Chang, who was in residence in 1956 and 1957, was considered one of the most influential modern Chinese writers and continues to enjoy enormous popularity in China. She met screenwriter and playwright Ferdinand Reyher while in residence, and the two married after her first residency.
According to The New York Times, Chang was a native of Shanghai and was a “beloved figure who had a huge devoted following in Taiwan, Hong Kong and in other Chinese communities around the world.” Her works, especially her earliest short stories, were considered classics by literary critics. Her fiction illustrates the tensions between men and women in love, and is considered by some scholars to be among the best Chinese literature of the period.
Until the 1990s, her works had been suppressed in mainland China, said The Times, largely because her most widely known novels, Rice Sprout Song (1954)—her first novel written entirely in English—andThe Naked Earth (1956), were “unsparing in their criticism of Communists.”

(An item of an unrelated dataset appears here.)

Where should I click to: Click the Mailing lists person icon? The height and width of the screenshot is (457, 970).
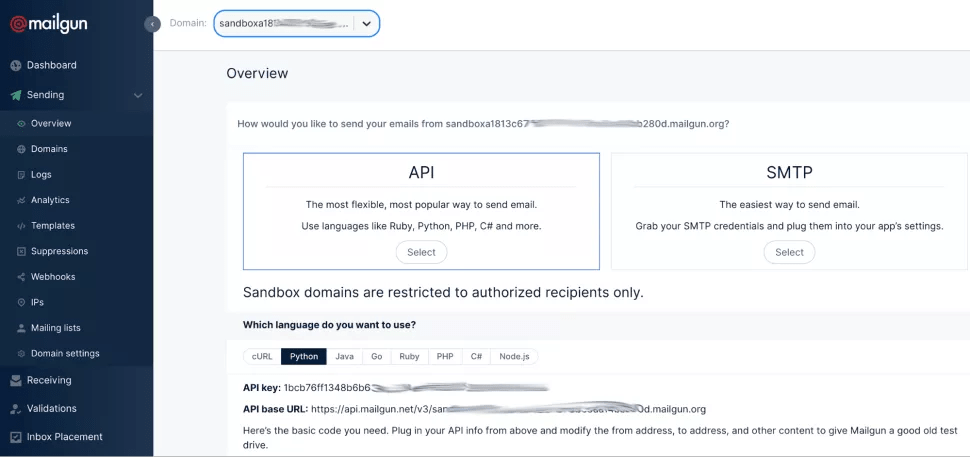21,328
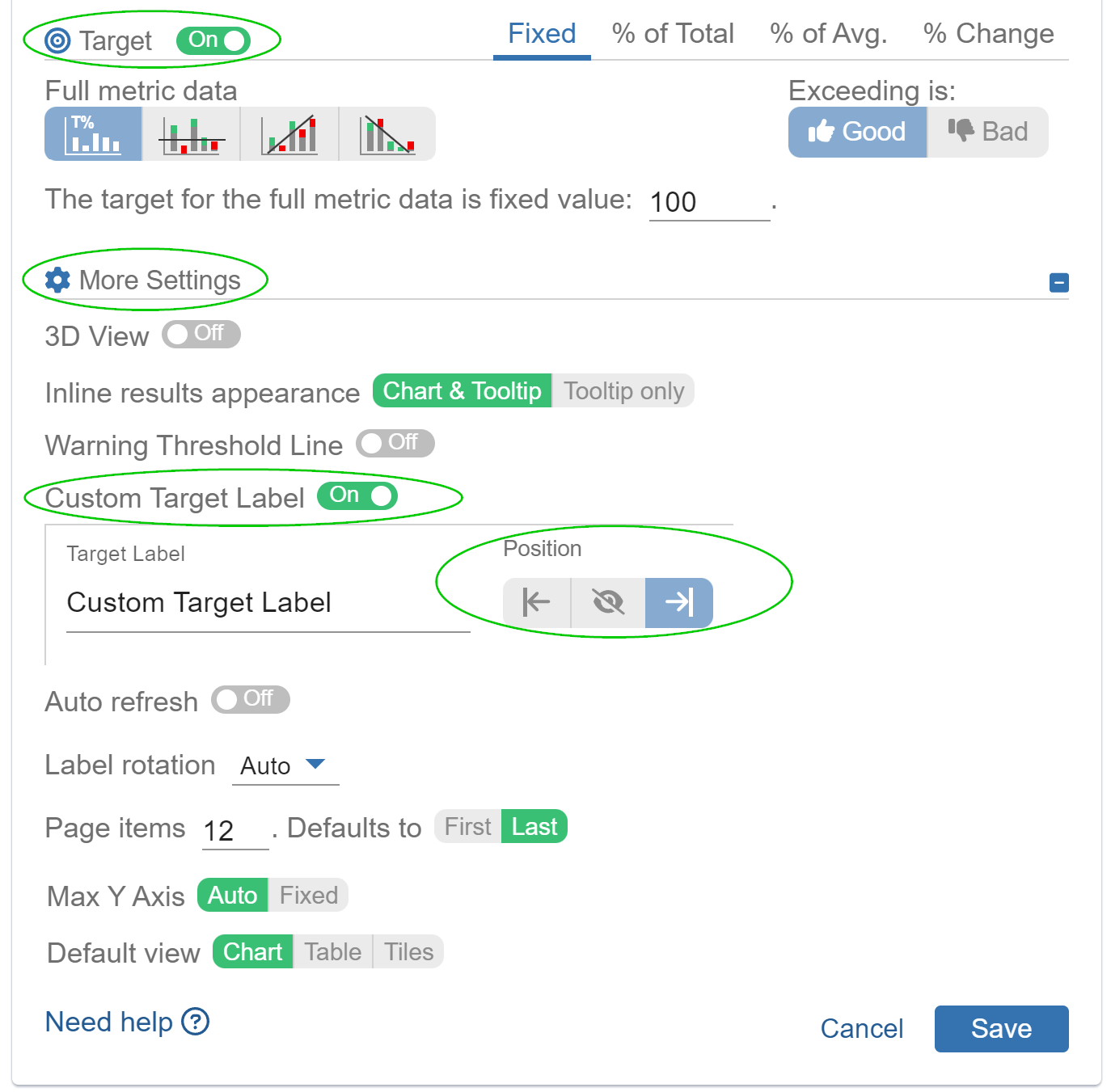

Chang left China and then Hong Kong for the United States in 1955, never to return to mainland China, and she became a US citizen in 1960. She died in 1995.
The RTHK crew spent three hours on The MacDowell Colony grounds, filming a segment interviewing Resident Director David Macy in the original Eugene Coleman Savidge Library, and then shot in Bond Hall and Mansfield Studio. The film is expected to be broadcast in the September-October timeframe.